**Provided text**.
*****

Zhang, Kai (University of Calgary) | Seetahal, Steve (The University of Trinidad and Tobago) | Alexander, David (The University of Trinidad and Tobago) | Lv, Jiateng (University of Calgary) | Hu, Yi (University of Calgary) | Lu, Xueying (University of Calgary) | Zhang, Dingbang (University of Calgary) | Wu, Keliu (University of Calgary) | Chen, Zhangxin (University of Calgary)
For Cardium tight sandstone reservoir and Monteny liquid rich shale reservoir, horizontal well with multi-stage hydraulic fracturing is applied to develop the oil underground. However, Primary recovery of tight oil reservoirs is still low even with horizontal wells and massive hydraulic fracturing. A CO2 flooding process is regarded as a promising technique for improving tight oil recovery. However, the gas-oil relative permeability during CO2 injection is not fully understood because the nanoscale pore confinement in tight oil reservoirs alters phase behavior of the reservoir fluid.
In this paper, the effect of confinement on gas and oil phase behavior is investigated. Afterwards, the gas-oil interfacial tension and solubility parameter are analyzed, resulting in an alteration in relative permeability during CO2 injection without and with hysteresis. Results show that the relative permeability of oil and gas can be further increased by the confinement effect during CO2 flooding as the interfacial tension of gas-oil can be further decreased in a nanoscale pore. Furthermore, miscibility is enhanced by the confinement effect as the solubility parameters difference between oil and gas decreases. It is consistent with the reduction in gas-oil interfacial tension. In addition, the gas phase trapping caused by hysteresis effect is weakened by the confinement effect, resulting in a lower critical gas saturation and a better oil production during CO2 injection.

*****

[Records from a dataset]
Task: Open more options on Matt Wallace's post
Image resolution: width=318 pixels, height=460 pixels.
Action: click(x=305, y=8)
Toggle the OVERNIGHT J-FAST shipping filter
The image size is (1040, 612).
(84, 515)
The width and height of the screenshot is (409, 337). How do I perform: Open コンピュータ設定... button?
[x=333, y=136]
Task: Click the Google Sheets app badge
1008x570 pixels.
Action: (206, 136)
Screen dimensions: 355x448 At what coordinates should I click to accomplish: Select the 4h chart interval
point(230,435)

*****

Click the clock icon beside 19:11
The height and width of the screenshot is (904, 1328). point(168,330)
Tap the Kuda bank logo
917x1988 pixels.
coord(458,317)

*****

**Work instruction**. Retype the passage of the CO2 flooding abstract from "Zhang, Kai (University" up to and including "Zhangxin (University of Calgary)".

**Result below**.
Zhang, Kai (University of Calgary) | Seetahal, Steve (The University of Trinidad and Tobago) | Alexander, David (The University of Trinidad and Tobago) | Lv, Jiateng (University of Calgary) | Hu, Yi (University of Calgary) | Lu, Xueying (University of Calgary) | Zhang, Dingbang (University of Calgary) | Wu, Keliu (University of Calgary) | Chen, Zhangxin (University of Calgary)